_WHAT YOU HAVE TO DO_
Filtering the records below, copy only those lines that include the word "agent".

[[ EXCERPTED DATA open ]]

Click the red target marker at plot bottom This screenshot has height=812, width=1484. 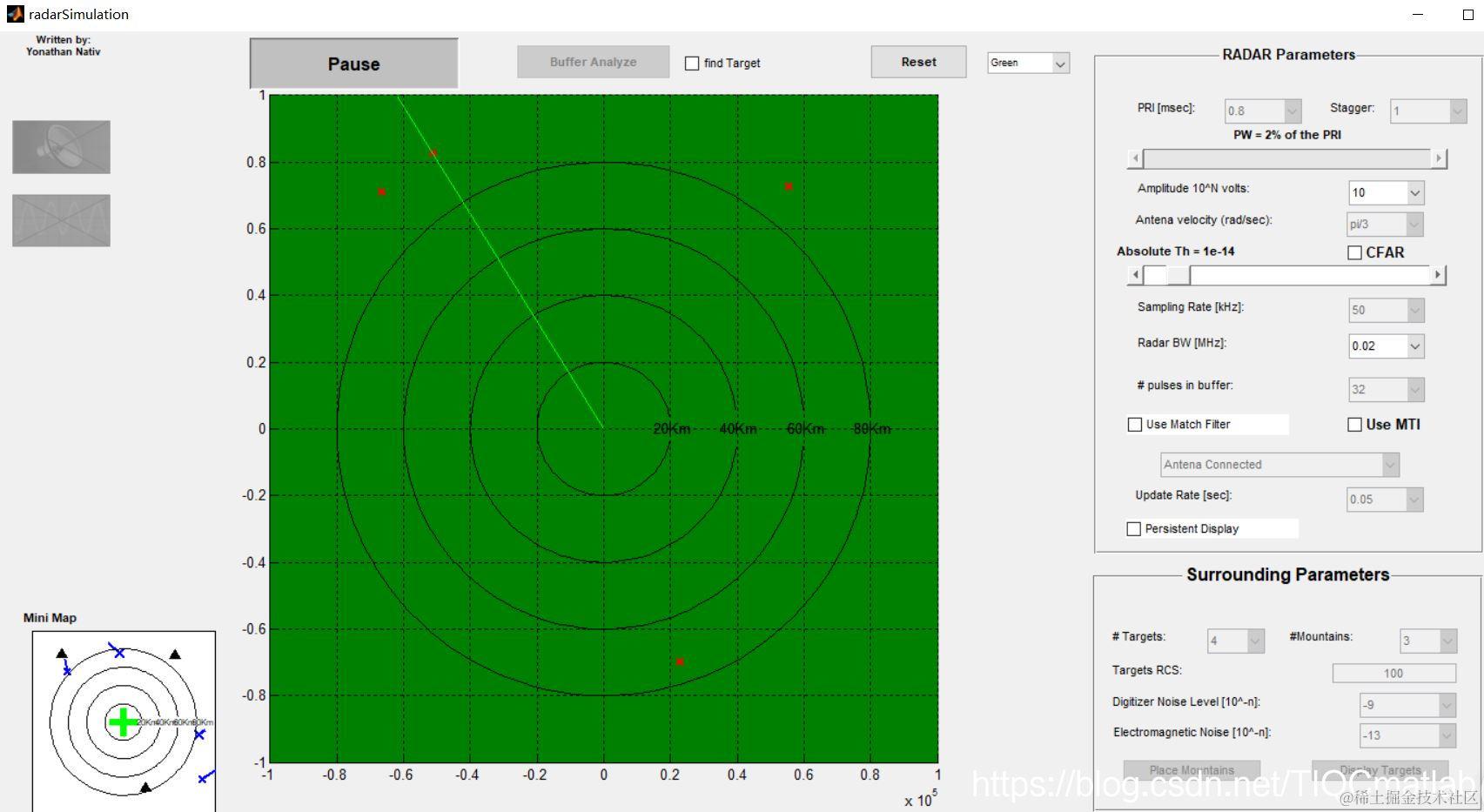point(680,661)
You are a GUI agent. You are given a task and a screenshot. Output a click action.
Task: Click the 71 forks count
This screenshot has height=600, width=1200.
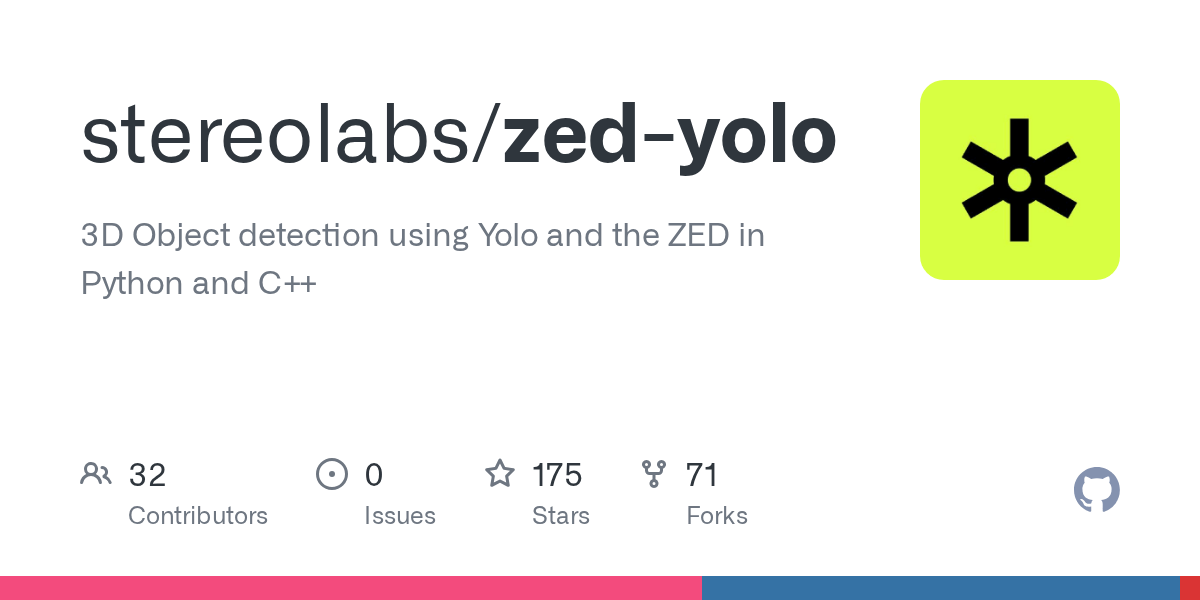702,475
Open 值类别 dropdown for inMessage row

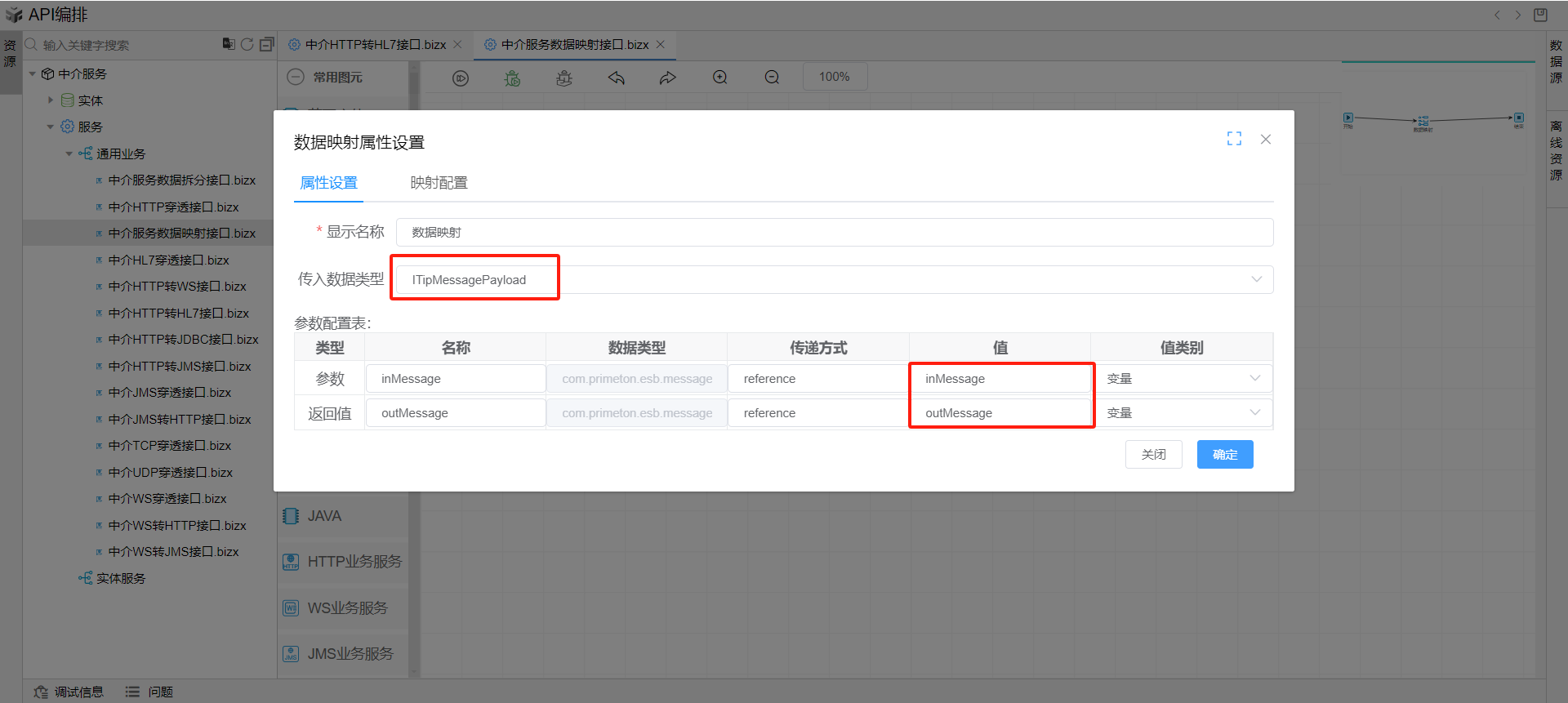coord(1182,379)
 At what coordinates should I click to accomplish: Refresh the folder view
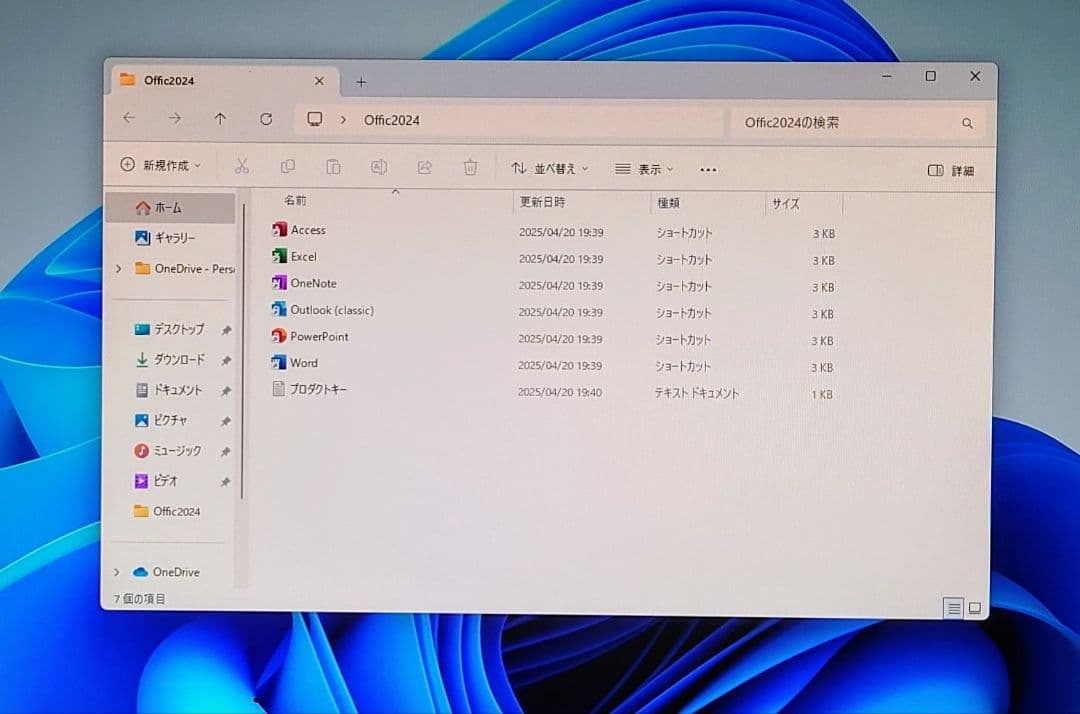point(266,118)
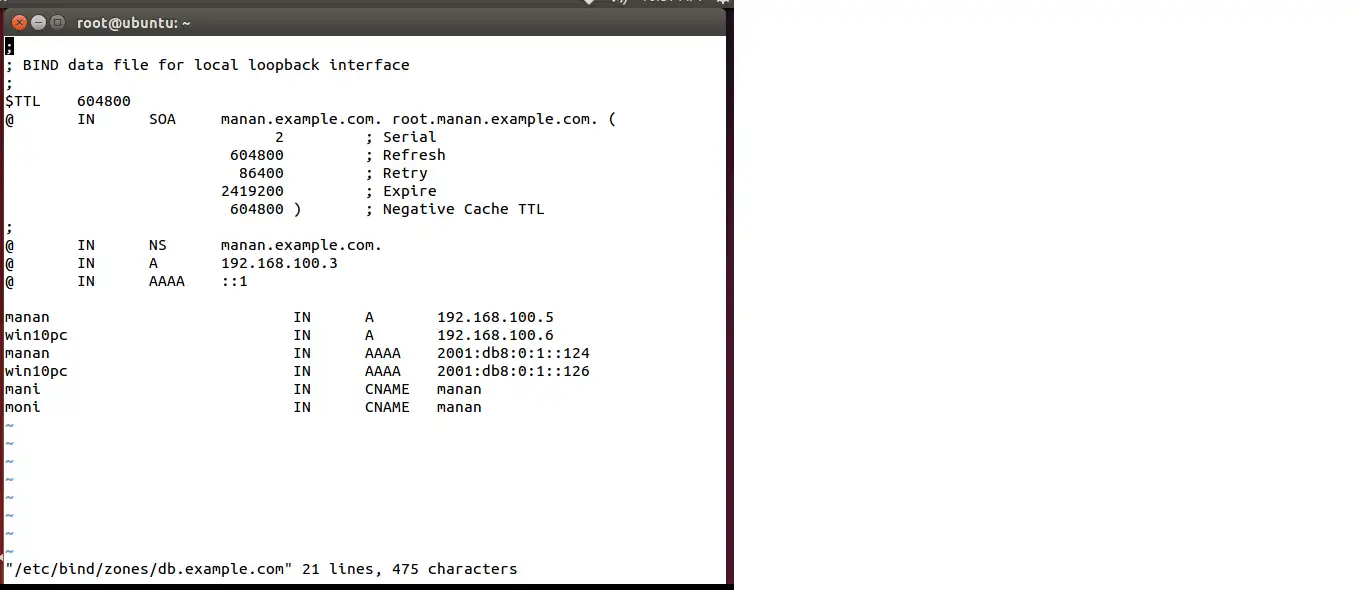Click the root@ubuntu title bar text

pyautogui.click(x=133, y=22)
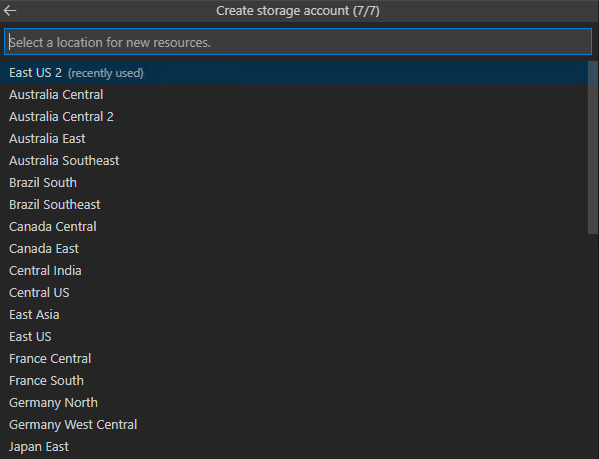This screenshot has height=459, width=599.
Task: Choose Canada Central region
Action: pos(294,227)
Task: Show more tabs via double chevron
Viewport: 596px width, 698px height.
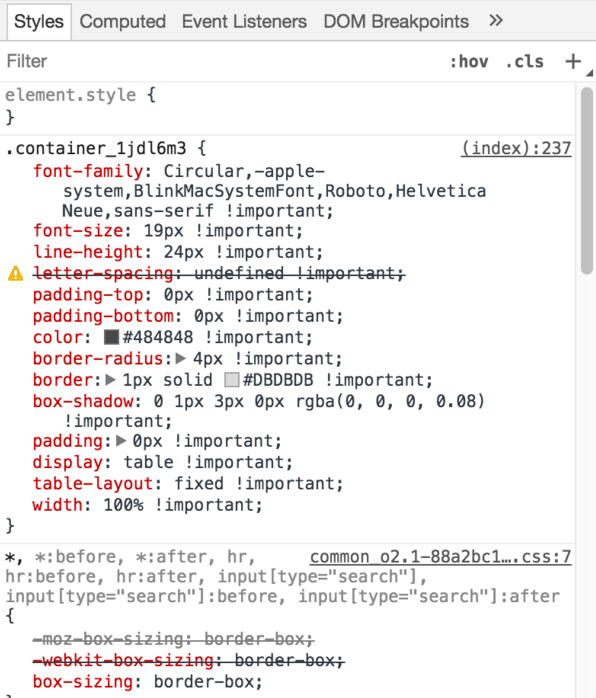Action: pos(495,20)
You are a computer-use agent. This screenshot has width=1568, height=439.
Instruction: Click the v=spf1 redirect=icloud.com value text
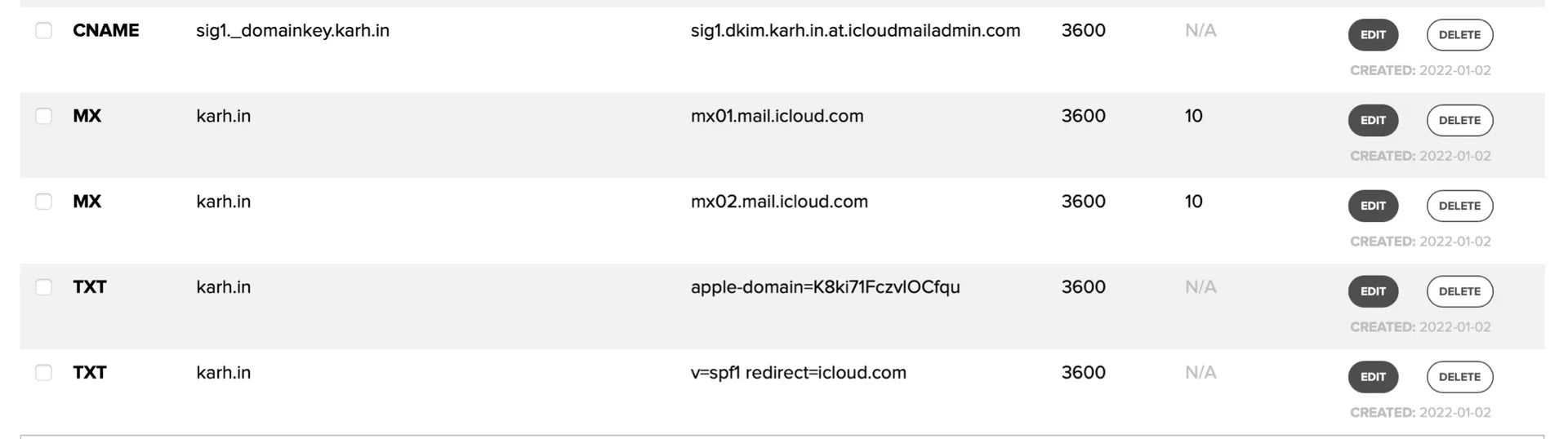(x=798, y=373)
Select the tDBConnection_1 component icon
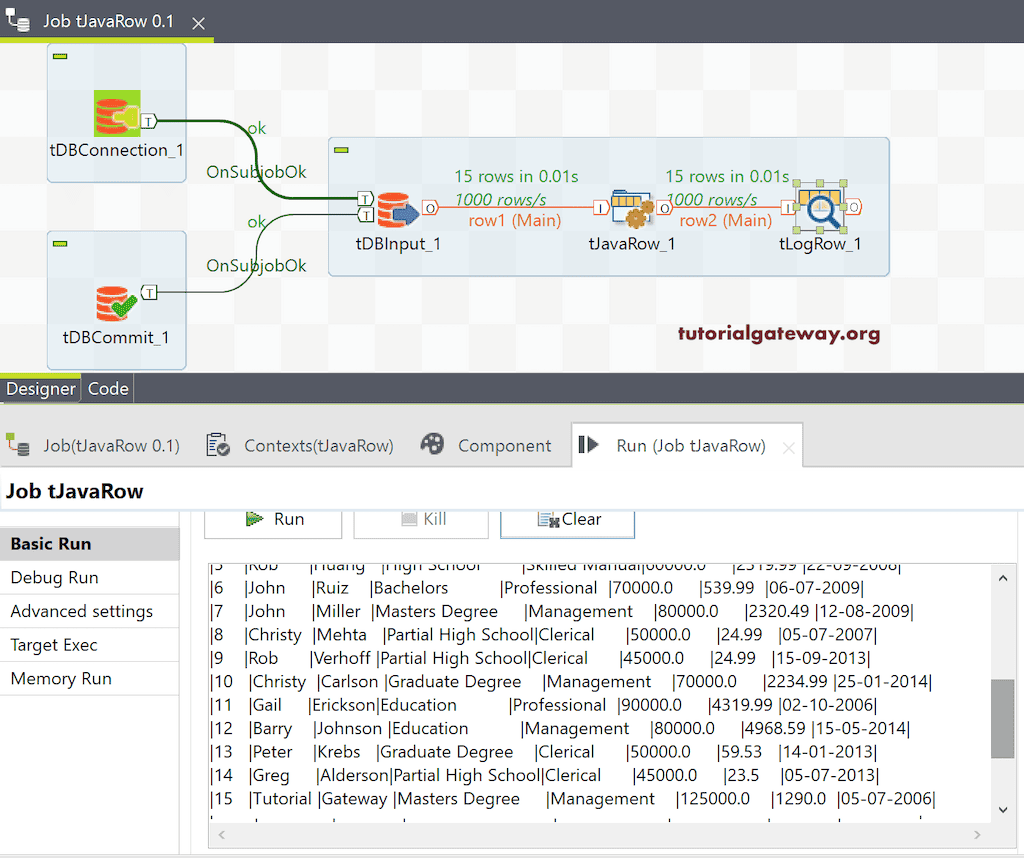Viewport: 1024px width, 858px height. [113, 112]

[[ EXCERPTED DATA closed ]]

_SOLUTION TO THE PROBLEM_
You are a GUI agent. You are given a task and a screenshot. Output a click action.
You are a computer-use agent. This screenshot has width=1568, height=439.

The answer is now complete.